1955. Immunogenicity And Safety of a Virus-Like Particle (VLP) Protein Subunit SARS-CoV-2 Vaccine in Adults: a Phase 1/2 Study

Abstract

Abstract Background COVID-19 continues to cause substantial morbidity and mortality globally. It is likely that booster vaccinations will be needed in future years to protect older adults and those with chronic medical conditions. We present interim topline results of a phase 1/2 study of IVX-411 [ACTRN12621000738820.; ACTRN12621000882820], an investigational VLP protein subunit SARS-CoV-2 vaccine, in adults aged 18–69 years (Figure 1). Methods In Part 1, 84 SARS-CoV-2-naïve adults were randomized to receive two doses on Days 0 and 28 of either IVX-411 (5, 25, or 125µg) ± adjuvant, or placebo (Figure 2a). In Part 2, 84 subjects received a single dose of either IVX-411 ± adjuvant or placebo 3–6 months after completion of a primary licensed vaccine regimen (Figure 2b). Solicited adverse events (AEs) were collected for 7 days after each dose, with immunogenicity assessed on Days 0, 28, and 49 [(Part 1) and on Days 0, 7 and 28 (Part 2). Primary outcomes in both parts were solicited and unsolicited AEs, neutralizing antibody titers, and spike protein-specific IgG antibody titers. Results Demographics were similar in the IVX-411 groups vs placebo.

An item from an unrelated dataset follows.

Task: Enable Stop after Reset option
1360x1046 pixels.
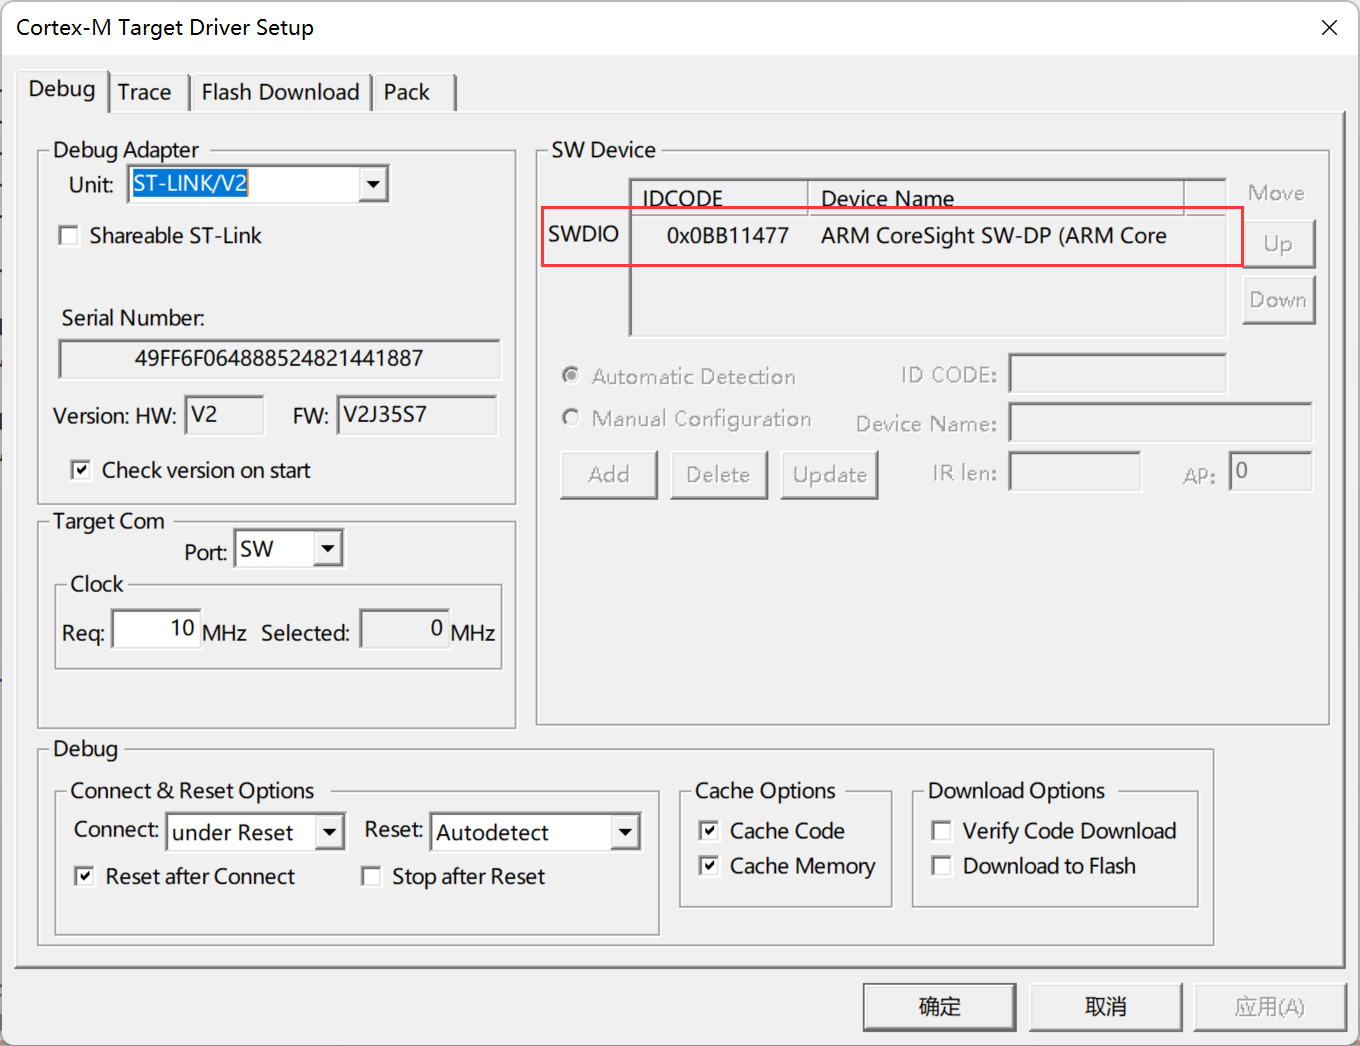Action: [x=371, y=877]
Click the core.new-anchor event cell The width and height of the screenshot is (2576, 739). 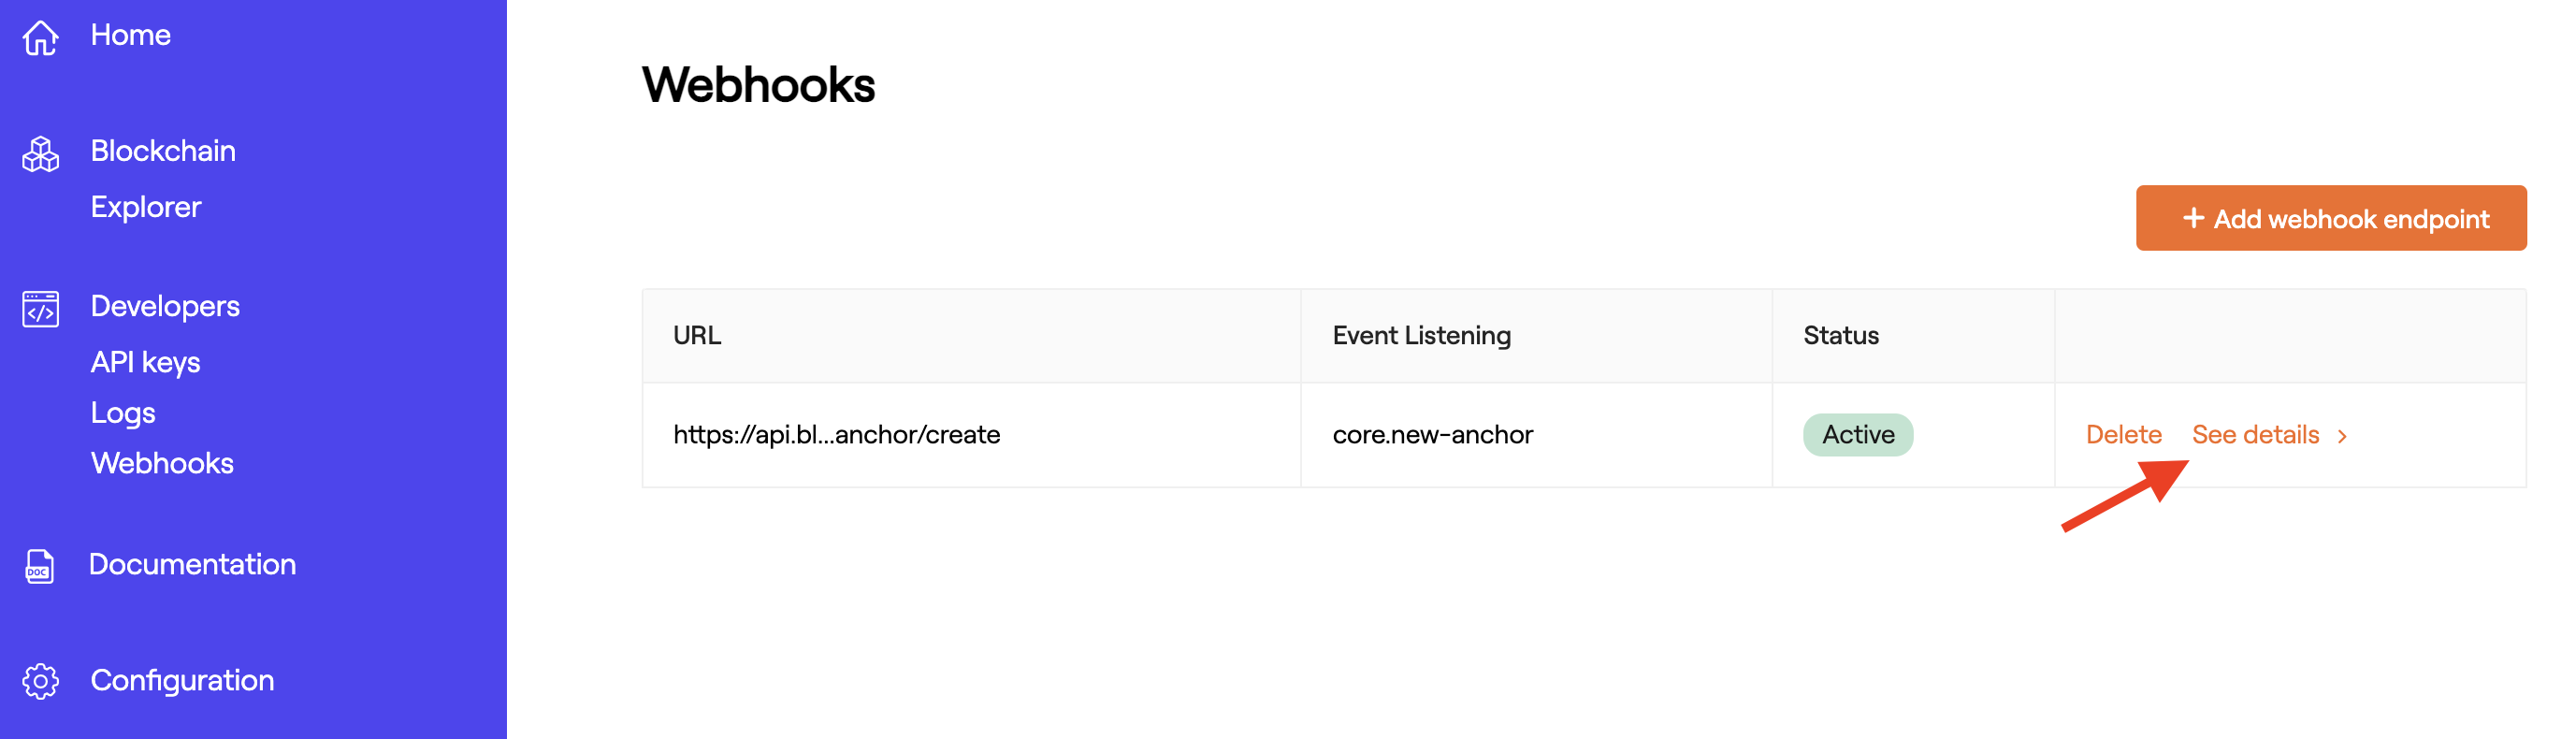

In Part 1 and Part 2, local reactogenicity was mild-to-moderate, with higher rates of AEs with increasing doses and addition of adjuvant (Figure 3a). Rates of systemic AEs were similar to placebo across groups (Figure 3b). No vaccine-related severe or serious AEs were noted. IVX-411 was immunogenic in both primary and booster vaccination: in SARS-CoV-2-naïve subjects, a limited dose effect was seen, with significantly higher antibody titers in the groups receiving adjuvanted IVX-411 vaccine (p< 0.01; Figure 4a). The magnitude of antibody responses was similar to, or below, Human Convalescent Sera levels. In previously vaccinated subjects, IVX-411 boosted baseline antibody titers, with no conclusive dose or adjuvant effect (Figure 4b). Immunogenicity was observed across all variants of concern (beta, delta, and omicron) in both parts, with up to 7- fold rises from baseline (Figure 5). Conclusion The study met all primary safety and immunogenicity objectives, with acceptable tolerability profiles in primary and booster vaccination. A clear adjuvant effect was observed in SARS-CoV-2-naïve subjects. Disclosures All Authors: No reported disclosures.